Species specific PCR was applied for the sequencing of selected positive samples for verification purposes. TCF1 and TCF2 for T. congolense Riverine/Forest and TCS1 and TCS2 for T. congolense Savannah [17] were used. PCR products were purified using Illustra ExStar 1-Step (GE Healthcare, Wisconsin, USA). Two samples with weak bands on the agarose gel were cloned into a TOPO vector (LifeTech Austria, Vienna, Austria) and sequenced.
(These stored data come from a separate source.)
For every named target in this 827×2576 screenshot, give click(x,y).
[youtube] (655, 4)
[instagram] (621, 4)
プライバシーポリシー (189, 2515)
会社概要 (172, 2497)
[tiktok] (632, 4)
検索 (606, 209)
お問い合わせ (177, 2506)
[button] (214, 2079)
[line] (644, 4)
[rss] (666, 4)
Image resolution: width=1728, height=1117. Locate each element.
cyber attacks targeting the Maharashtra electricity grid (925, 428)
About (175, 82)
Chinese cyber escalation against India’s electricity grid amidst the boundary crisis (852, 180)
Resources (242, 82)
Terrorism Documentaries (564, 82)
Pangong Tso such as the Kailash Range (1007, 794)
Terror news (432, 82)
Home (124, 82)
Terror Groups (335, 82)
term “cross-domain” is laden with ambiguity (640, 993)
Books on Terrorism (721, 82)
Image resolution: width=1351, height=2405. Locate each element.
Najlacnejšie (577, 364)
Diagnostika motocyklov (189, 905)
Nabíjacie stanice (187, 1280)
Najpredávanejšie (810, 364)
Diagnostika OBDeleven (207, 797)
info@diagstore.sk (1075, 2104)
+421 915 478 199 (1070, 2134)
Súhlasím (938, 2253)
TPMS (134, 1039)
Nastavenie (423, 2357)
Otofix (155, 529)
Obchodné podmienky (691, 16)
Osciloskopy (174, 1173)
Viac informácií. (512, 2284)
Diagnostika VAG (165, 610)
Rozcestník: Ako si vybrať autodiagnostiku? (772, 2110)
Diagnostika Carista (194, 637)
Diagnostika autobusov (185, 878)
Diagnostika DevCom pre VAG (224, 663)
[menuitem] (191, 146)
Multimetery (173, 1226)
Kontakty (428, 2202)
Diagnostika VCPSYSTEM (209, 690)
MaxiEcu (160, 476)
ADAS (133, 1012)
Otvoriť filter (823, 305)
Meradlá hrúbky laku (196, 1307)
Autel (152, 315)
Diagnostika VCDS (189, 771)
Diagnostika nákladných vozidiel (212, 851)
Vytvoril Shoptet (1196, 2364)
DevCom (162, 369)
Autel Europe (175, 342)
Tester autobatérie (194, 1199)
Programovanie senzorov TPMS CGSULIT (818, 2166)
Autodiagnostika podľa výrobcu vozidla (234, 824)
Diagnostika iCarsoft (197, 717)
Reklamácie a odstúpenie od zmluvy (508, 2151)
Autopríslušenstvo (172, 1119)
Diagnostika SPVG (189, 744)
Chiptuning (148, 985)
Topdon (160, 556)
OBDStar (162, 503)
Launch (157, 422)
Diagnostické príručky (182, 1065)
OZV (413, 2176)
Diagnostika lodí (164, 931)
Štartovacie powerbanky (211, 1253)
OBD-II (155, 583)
The resulting sequences were BLASTed using the basic BLAST search tool and aligned using CodonCode Aligner (version 2.0.6).

qPCR

In the qPCR assay, new primers and probes for the simultaneous detection of all three AAT species were designed (Table 1). Trypanosome ITS1 sequences were selected from NCBI database (www.ncbi.nlm.nih.gov), including T. congolense (GI:1040856, GI:1040860 - Forest-type, GI:1040858 - Kilifi type), T. brucei (GI:14276830–14276836) and T. vivax (GI:1040857). The sequences were aligned in CodonCode Aligner and primers and TaqMan probes designed with Primer Express software version 2.0. The probes were placed spanning species specific sequences of the ITS1 region for subsequent species discrimination. The universal primers and species specific fluorescent labelled probes allowed the detection of parasite DNA upon binding on the ITS1 gene. The specificity of the probes and primers was evaluated using BLAST searches and Primer BLAST respectively. A simultaneous amplification of the cattle specific toll-like-receptor-8 (TLR-8) gene was run as inhibition control to detected false negative results (Table 1). qPCR was performed in a 25-µL volume containing 5 µL genomic DNA, 200 nM of each primer, 160 nM of each trypanosome probe, 120 nM of the TLR-8 probe, 5× PCR buffer, 6 mM MgCl2 0.8 mM dNTPs, and 1 U of Taq DNA polymerase (GoTaq Hot Start Polymerase, Promega, Madison, USA). All three trypanosome FAM-labelled probes were added in equal amounts. The qPCR cycle protocol started with the initial denaturation at 95°C for 10 min, 45 cycles of 95°C for 30 s, 61°C for 1 min, and ended with 72°C for 1 min. qPCR was performed in a Strategene Mx3000P (Agilent, Santa Clara, USA) thermal cycler.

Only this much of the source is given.